Roman Hell-iday: "When in Rome" (2010)

If I wanted to watch bad television, I would have skipped this rental and turned on any original MTV or VH-1 programming.

Beth (Kristin Bell) is a driven museum curator...mm-kay...suddenly invited to Rome to be in her sister's (Alexis Dziena) wedding. While her younger sister celebrates her whirlwind romance, Beth worries about a huge exhibition overseen by her cold boss Celeste (Anjelica Huston, who obviously wandered in from a better movie). At the wedding, Beth meets the charming Nick (Josh Duhamel), and the two get along very well until the well worn sitcom cliche- "seeing possible new boyfriend kissed by mysterious girl"- rears its ugly head. Beth gets good and drunk (the adorable rom-com drunk, not the puke on your own hair drunk) and takes some coins from the conveniently placed Fountain of Love, where the lovelorn throw in their Euros and other monies and hope for true love.
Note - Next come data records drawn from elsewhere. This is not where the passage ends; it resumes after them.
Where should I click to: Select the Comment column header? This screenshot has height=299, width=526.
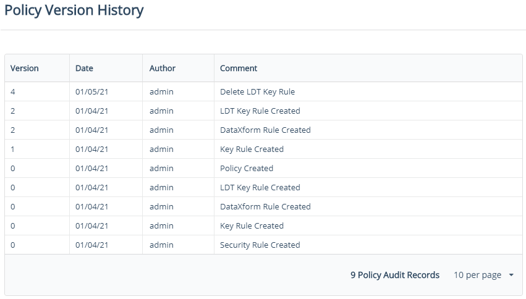(239, 69)
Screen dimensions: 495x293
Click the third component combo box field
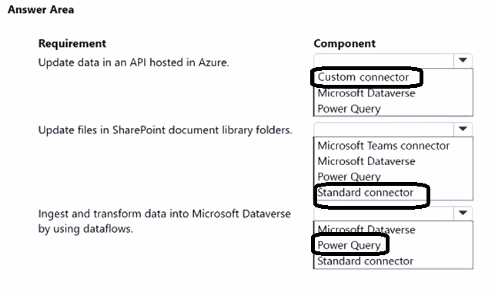(393, 214)
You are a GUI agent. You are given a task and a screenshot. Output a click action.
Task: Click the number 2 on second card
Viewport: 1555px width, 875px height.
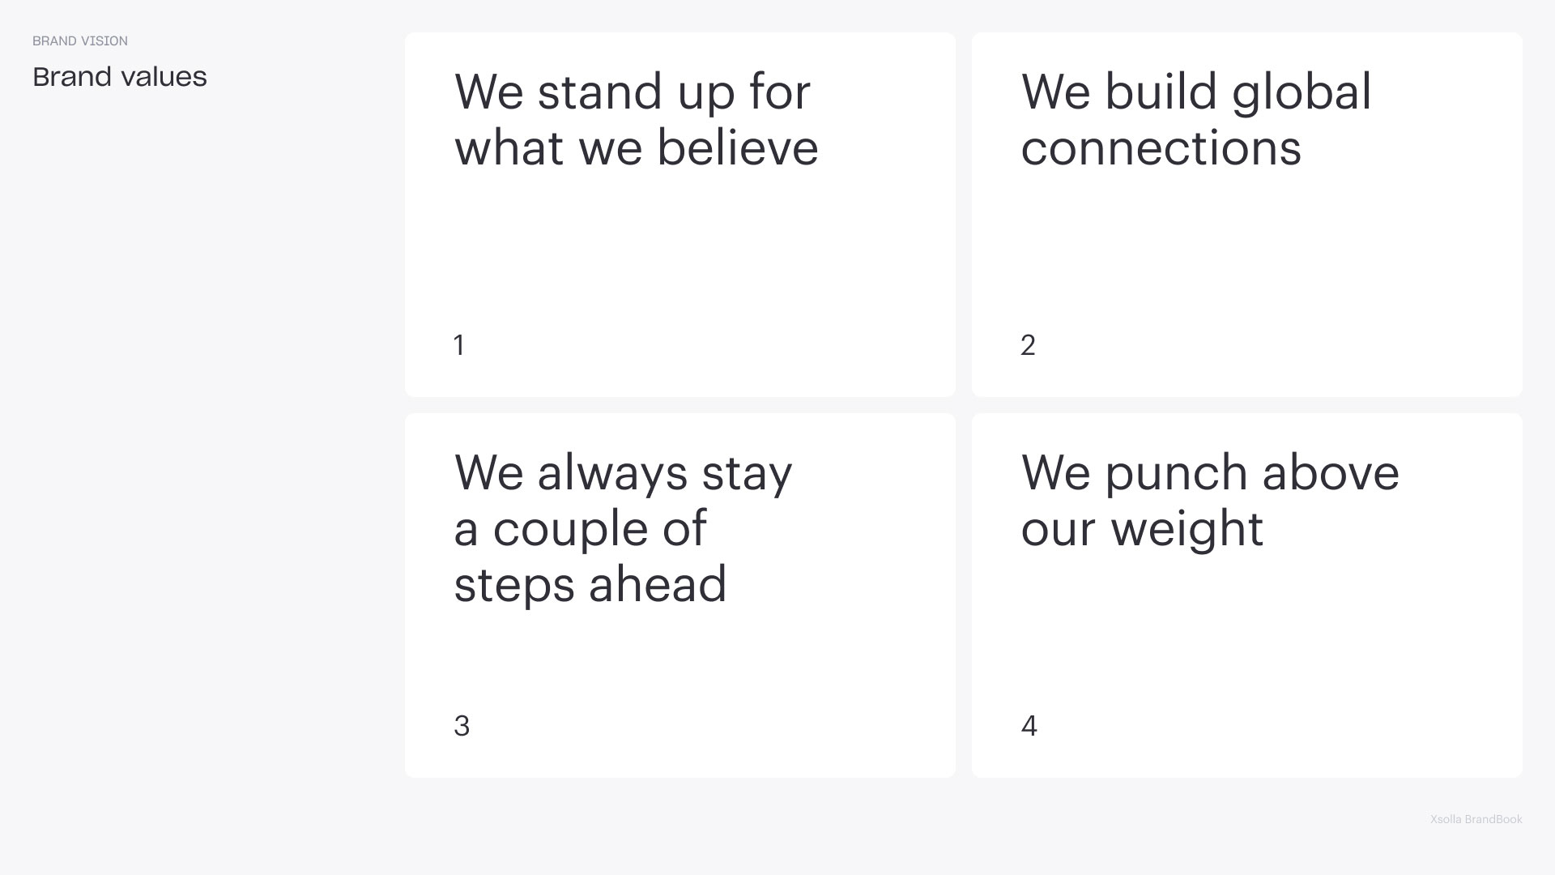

An odd thing happens. The five coins she took are magically connected to the five men who threw them in, and now those five men fall hopelessly in love with Beth, who has jetted back home to New York City. Now Beth must not only avoid sports writer Nick, but struggling artist Antonio (Will Arnett), self-obsessed male model Gale (Dax Shepard), street magician Lance (Jon Heder), and sausage king Al (Danny Devito). Beth must discern whether Nick is feeling real love through a series of badly written set pieces, as the other four men make fools of themselves trying to win her heart, too.

For a ninety-one minute movie, this film has a lot of characters. Both Beth and Nick have the standard network of try-to-be-funnier supporting friends, and Beth's divorced parents (Peggy Lipton and Don Johnson, in case you were wondering whatever happened to him) bicker and make Beth sad. The editing is so choppy, and the viewer is thrown into the melee so quickly, we don't get to know Beth. She becomes a vacuous harpy I didn't ever sympathize with.

Bell is okay in the lead role, but she must act her way through a screenplay that unravels like a series of rejected "Saturday Night Live" skits. The vase that wouldn't break at the wedding? Calling a girl during a men-only poker game? A "blackout" restaurant? The cast goes through the motions, with Duhamel and Shepard getting the most laughs (what precious few there are), but the film makers lurch from one unfunny set-up to another. The cast doesn't get to "play" or improvise (check out Shepard on the blooper reel, delivering much funnier material than what ended up in the final cut), reined in by a pace meant to hide all the predictability (if you did not see the final scenes coming, you have never seen a film, watched TV, or read a book before).

It's sad, but "When in Rome" is indicative of the current sorry state of romantic comedies. Like a plate of spaghetti, it's been done before, is a bit cheesy, and brings precious little satisfaction and much heartburn. (*) out of five stars.